Why insurance companies might deny claims

Regence Blue Shield has been using a tight screening system on rehabilitative services in Washington State for decades. Our team at Rice brings direct experience with this via Laurel, our Group Benefits Supervisor who managed a chiropractic clinic several years ago. Rehabilitative services are certainly available to medical insurance plan members. However, the insurers are obligated to their members to make sure that all services are effective and are truly needed. This helps manage costs for the entire population of members enrolled in an insurance plan. If a member submits a claim to receive reimbursement for a massage service in a spa setting for comfort and relaxation – it should be denied. You wouldn’t want to share costs for someone else’s day at the spa, would you?

Service claims must be reviewed for medical necessity because this happens more often than you might think. MOST providers and their office staff will know the precise lingo that needs to be present on patient progress reports to get approval for additional visits, but those who have only dealt with older, more relaxed rules like those that Premera Blue Cross of Washington was using in the past might not have the experience yet.

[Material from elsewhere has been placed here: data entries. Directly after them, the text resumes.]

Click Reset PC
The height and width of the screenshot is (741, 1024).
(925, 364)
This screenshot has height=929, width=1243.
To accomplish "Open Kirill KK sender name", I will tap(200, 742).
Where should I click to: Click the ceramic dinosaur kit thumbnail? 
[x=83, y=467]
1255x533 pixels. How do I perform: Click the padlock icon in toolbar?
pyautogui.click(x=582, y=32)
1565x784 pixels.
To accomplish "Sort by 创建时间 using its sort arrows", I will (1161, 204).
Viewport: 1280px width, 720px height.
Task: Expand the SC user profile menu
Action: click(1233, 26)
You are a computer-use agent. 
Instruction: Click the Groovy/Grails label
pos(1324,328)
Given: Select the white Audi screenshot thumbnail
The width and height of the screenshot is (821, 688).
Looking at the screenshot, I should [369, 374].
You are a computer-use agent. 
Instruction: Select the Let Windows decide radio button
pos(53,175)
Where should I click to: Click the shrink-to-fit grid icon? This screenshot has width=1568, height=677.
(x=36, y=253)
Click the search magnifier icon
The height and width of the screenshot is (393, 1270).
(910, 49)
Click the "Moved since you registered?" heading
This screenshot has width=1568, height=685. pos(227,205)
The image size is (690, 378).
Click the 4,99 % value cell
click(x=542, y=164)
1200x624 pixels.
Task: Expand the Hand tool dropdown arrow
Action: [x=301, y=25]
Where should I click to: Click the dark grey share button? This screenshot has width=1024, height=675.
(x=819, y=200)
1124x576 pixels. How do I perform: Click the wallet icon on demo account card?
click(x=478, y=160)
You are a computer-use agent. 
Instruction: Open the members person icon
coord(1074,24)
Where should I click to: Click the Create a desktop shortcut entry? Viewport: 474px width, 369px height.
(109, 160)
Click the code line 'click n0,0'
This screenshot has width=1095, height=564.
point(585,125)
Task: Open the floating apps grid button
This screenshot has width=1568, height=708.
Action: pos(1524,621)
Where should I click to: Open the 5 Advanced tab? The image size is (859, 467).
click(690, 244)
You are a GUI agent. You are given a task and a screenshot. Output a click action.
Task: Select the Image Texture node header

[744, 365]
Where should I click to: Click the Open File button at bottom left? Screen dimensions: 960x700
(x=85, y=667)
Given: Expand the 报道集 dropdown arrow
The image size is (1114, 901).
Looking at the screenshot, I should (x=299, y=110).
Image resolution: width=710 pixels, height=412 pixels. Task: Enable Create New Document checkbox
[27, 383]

For this reason it is incredibly important for consumers to follow up with their doctors, and make sure that they hold their staff accountable for accurate reporting of their condition & progress, especially when a claim is denied.

What it means to be Medically Necessary

Rehabilitative services, as with any other service, must be medically necessary. Meeting this requirement means that you also must show improvement. Your body must be getting better due to the treatments, not just maintaining a current state. Maintenance rehabilitative therapy is not considered medically necessary.

The key things that need to be in a progress report are statistical and measurable – for example, “before the injury, Joe could carry 4 grocery bags from his car. Immediately following the injury, he couldn’t carry any. Now, after 8 PT visits, he’s able to carry 2. With an additional 8 visits, he could be back to carrying 4 again.” Or actual measurements – Chiropractors use devices that measure range of motion in certain directions and PTs and LMPs should be able to eyeball similar movements.

Activities of Daily Living (ADLs) are, like the grocery bag example, another measureable item that should be considered. How many hours of sleep has this service encouraged? Were people able to lift their kids more easily, dress themselves more easily, etc?

While it’s not an exact science and this may require your doctor to complete a bit more paperwork, that’s how systems work these days! This is because, unfortunately, it does occur where people take advantage of the system and abuse their benefits for purposes beyond healing. But be assured, by following the correct process and working with your providers- you can get to your own healing in no time!